Estado terá de garantir educação a jovens internados no Degase
Notícia publicada por Assessoria de Imprensa em 19/03/2019 20:09

O Estado do Rio terá de cumprir nos próximos meses uma série de medidas para garantir aos adolescentes internados nas unidades do Departamento Geral de Ações Socioeducativas (Degase) da Capital o direito à educação. A ordem foi dada nesta terça-feira (19/03) pela juíza Lúcia Glioche, titular da Vara de Execuções de Medidas Socioeducativas do Tribunal de Justiça do Rio, que acolheu liminar em ação movida pelo Ministério Público.

A decisão estabelece prazo de 60 dias para que o estado crie e coloque em funcionamento nas unidades (Cense PACGC, Cense Dom Bosco, Escola João Luiz Alves, Educandário Santo Expedito, Cense Ilha) o Grupo de Apoio à Educação (GAE) previsto no art. 66 do Regimento do Degase. No mesmo prazo, também terá de ser implantado nas unidades o terceiro turno escolar. Caso descumpra qualquer uma das duas medidas, o estado terá de pagar multa diária de cem mil reais.

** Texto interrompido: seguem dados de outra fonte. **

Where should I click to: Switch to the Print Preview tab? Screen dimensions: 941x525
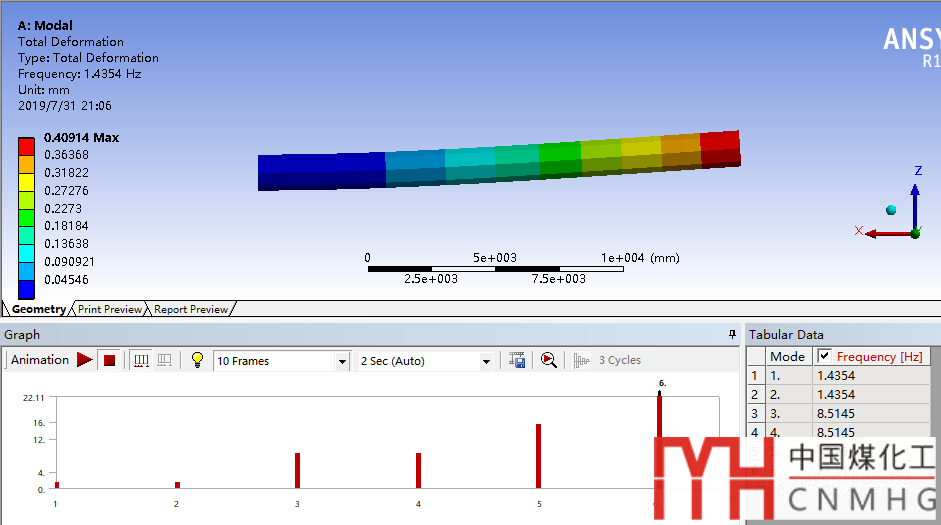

Mais não para por aí. Ainda de acordo com a liminar, o Estado do Rio de Janeiro terá de garantir a prestação ininterrupta dos serviços educacionais nas mesmas unidades de internação, mesmo no período de férias escolares das unidades ‘extramuros’. O descumprimento acarretará multa única fixada em duzentos mil reais, por unidade e pelo período de férias no qual o serviço seja interrompido.

Foi estabelecido também prazo de 180 dias para a criação de salas de aulas com estrutura física e de pessoas, sob pena de multa mensal de cem mil reais.

Segundo a juíza, somada a inexistência de vagas em todas as unidades (principalmente no Cense Dom Bosco) para matricular os adolescentes, com a falta de professores para todos os anos e disciplinas, passando pelo fato de que não há frequência escolar, já que os adolescentes não são efetivamente retirados dos alojamentos para comparecerem à escola, o que se depreende dos documentos é que os adolescentes que estão em cumprimento de medida socioeducativa de internação estão, diariamente, tendo ferido e exposto o seu direito à educação.

- Por fim, garantir a efetiva frequência dos adolescentes nas escolas é o mais importante para assegurar o exercício do direito à educação, único capaz de servir de viés para afastar, efetivamente, o adolescente da prática do ato infracional - destacou.